What is the state pension?
By Paul Davies
What is the state pension?
Find out what the state pension is, how you qualify and watch real people's experiences claiming the state pension
The state pension is a weekly payment from the government that you receive when you reach state pension age.
To qualify for it, you must have paid or been credited with National Insurance contributions (NICs) and have reached state pension age. The amount you can claim depends on your number of contributing years.
How much state pension do I get?
The amount you receive depends on your circumstances and when you qualified for the state pension. The basic state pension is £122.30 in 2017/18.
The entitlement rules changed in April 2016. The basic and additional state pensions were replaced by a flat-rate, single-tier state pension, with a 'full level' of new state pension of £159.55.
People might get more or less than this amount. Those who have built up a certain amount of additional state pension will get a higher amount, while those who were contracted out before 6 April 2016 for a significant time will probably get less.

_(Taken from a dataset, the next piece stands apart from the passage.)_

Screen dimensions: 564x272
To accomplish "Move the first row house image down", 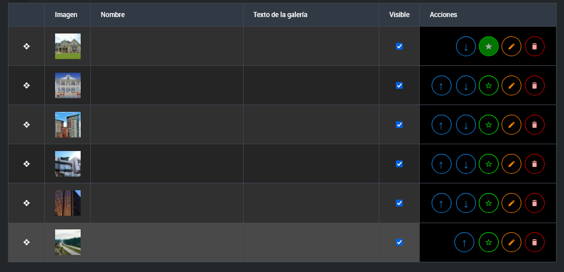I will 466,47.
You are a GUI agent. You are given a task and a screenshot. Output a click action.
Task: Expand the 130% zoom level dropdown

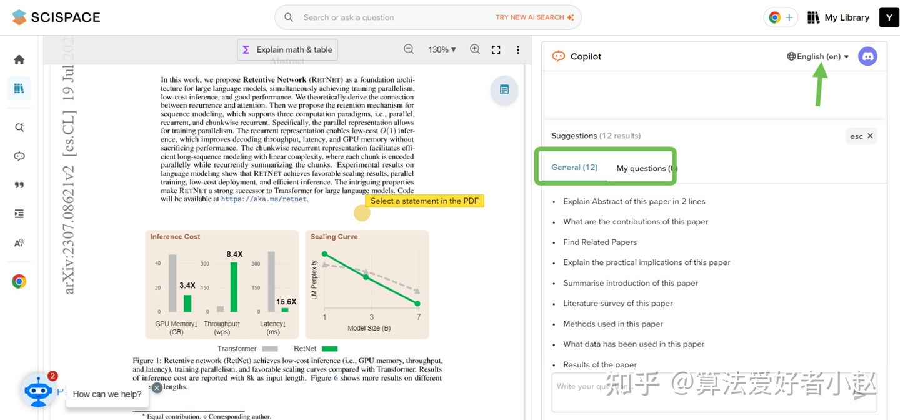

You'll get whichever is higher – either the amount you would get under the old system, or the amount you would get had the new system been in place over the whole of your working life.
For more on this, visit our state pension guide.
You can top up your state pension with voluntary NICs if you have gaps in your record.
Who’s eligible for state pension?
The number of qualifying years of NICs you need to get a full state pension increased from 30 to 35 years in April 2016. If you don't have enough qualifying years, you can pay voluntary contributions.
You may not have enough qualifying years because of gaps in your record. These can be caused by unemployment, being ill and not working, taking time off work for childcare or living abroad.
Our guide to retiring abroad has more details.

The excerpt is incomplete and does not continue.